Let’s have a look at each one in detail:


1. Cardiovascular Training

Improving your cardiovascular fitness is step one in training for climbing Kilimanjaro.

Cardiovascular training for kilimanjaro

Any exercise that increases your heart rate and increases the strength of your cardiovascular system (heart, circulation, lungs). Run, cycle, swim, or do whatever activity you enjoy that gets the heart rate up.

What is the benefit of cardiovascular training for Kilimanjaro?

In short, cardiovascular training improves the efficiency of oxygen transport in the body. Due to the high altitude and reduced oxygen levels during the ascent of Kilimanjaro, your body is going to fatigue much sooner. By improving your body’s oxygen, you will be able to trek longer and harder

A happy heart  = Happy climbing

Just being there is a cardio workout; the more you strengthen your cardiovascular system beforehand, the less strained you will feel. You’ll also reduce your risk of altitude sickness.

Don’t worry, cardio integrity is closely monitored

Twice daily (morning & evening) our guides will measure each trekker’s pulse and oxygen level. If a heart rate is dangerously high or low, that person will immediately descend to lower altitudes.

Examples of cardiovascular training to include are high intensity interval training (HIIT) and running. There are other ways to improve cardiovascular fitness but we recommend focusing on exercises that are functionally similar to trekking.


2. Strength Training

Any training plan for Kilimanjaro should include strength training.
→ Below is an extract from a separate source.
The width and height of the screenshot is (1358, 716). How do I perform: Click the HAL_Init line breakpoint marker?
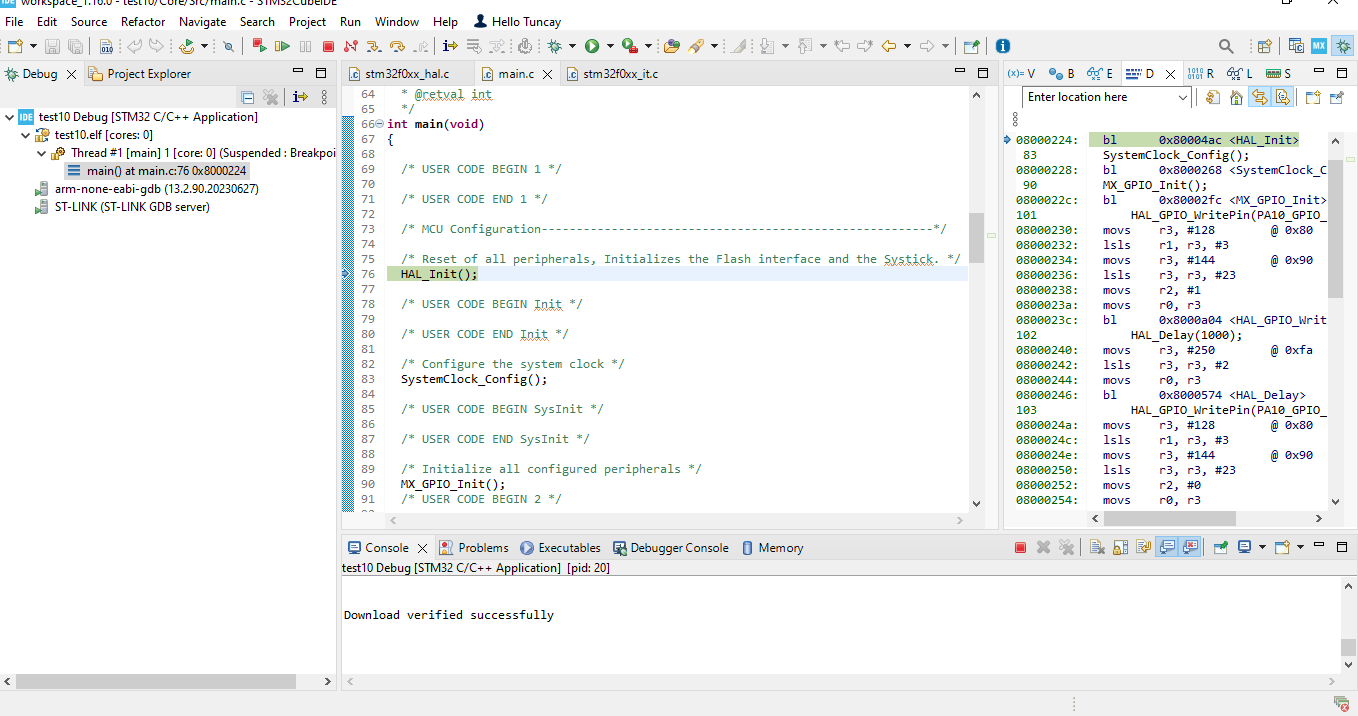point(345,273)
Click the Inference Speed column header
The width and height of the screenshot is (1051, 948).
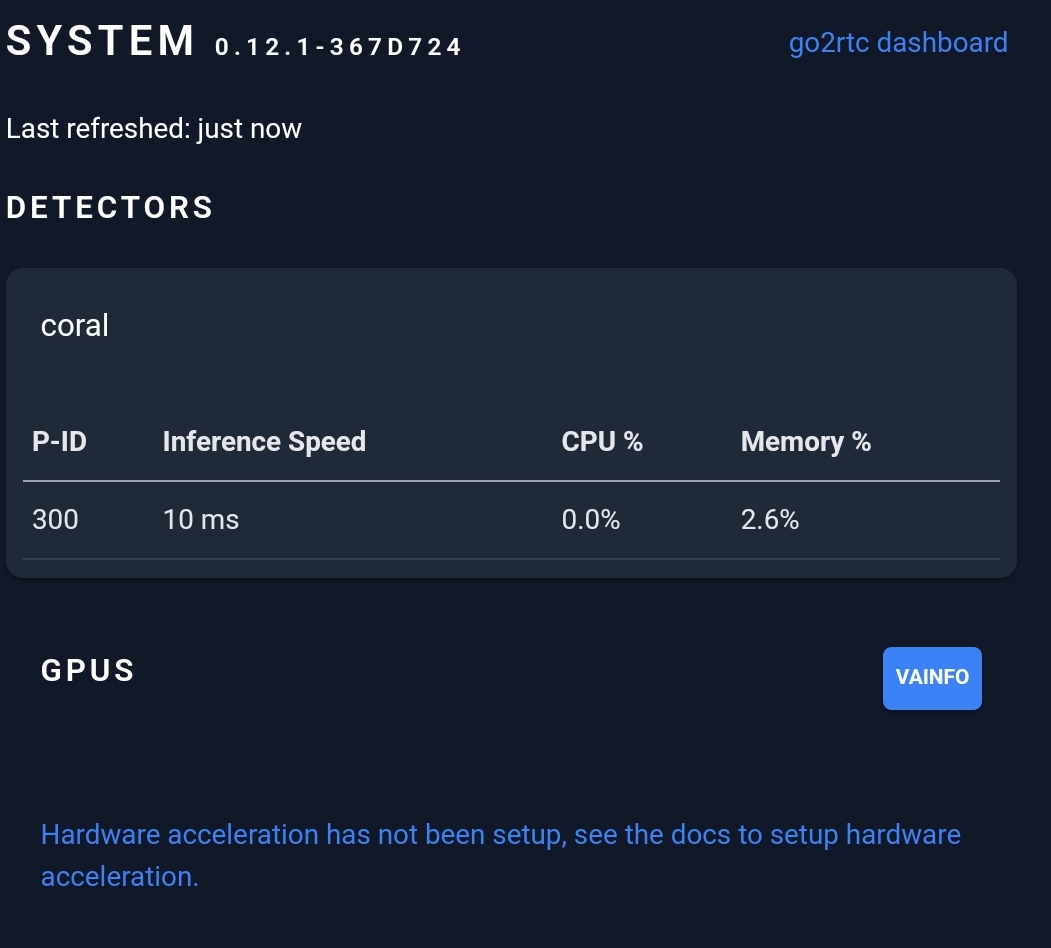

strength training for kilimajaro

After all, you will be on your feet carrying a daypack for at least 7-8 hours a day. So, in order to trek to 5895m (and back down), you’re going to need a lot of strength in your legs, core, back, shoulders, and upper body.

What is strength training?

Any exercise that increases muscular strength, particularly exercise using resistance.

  • Resistance bands
  • Dumbbell / Kettle Bell weights
  • Body weight

What is the benefit of strength training for Kilimanjaro?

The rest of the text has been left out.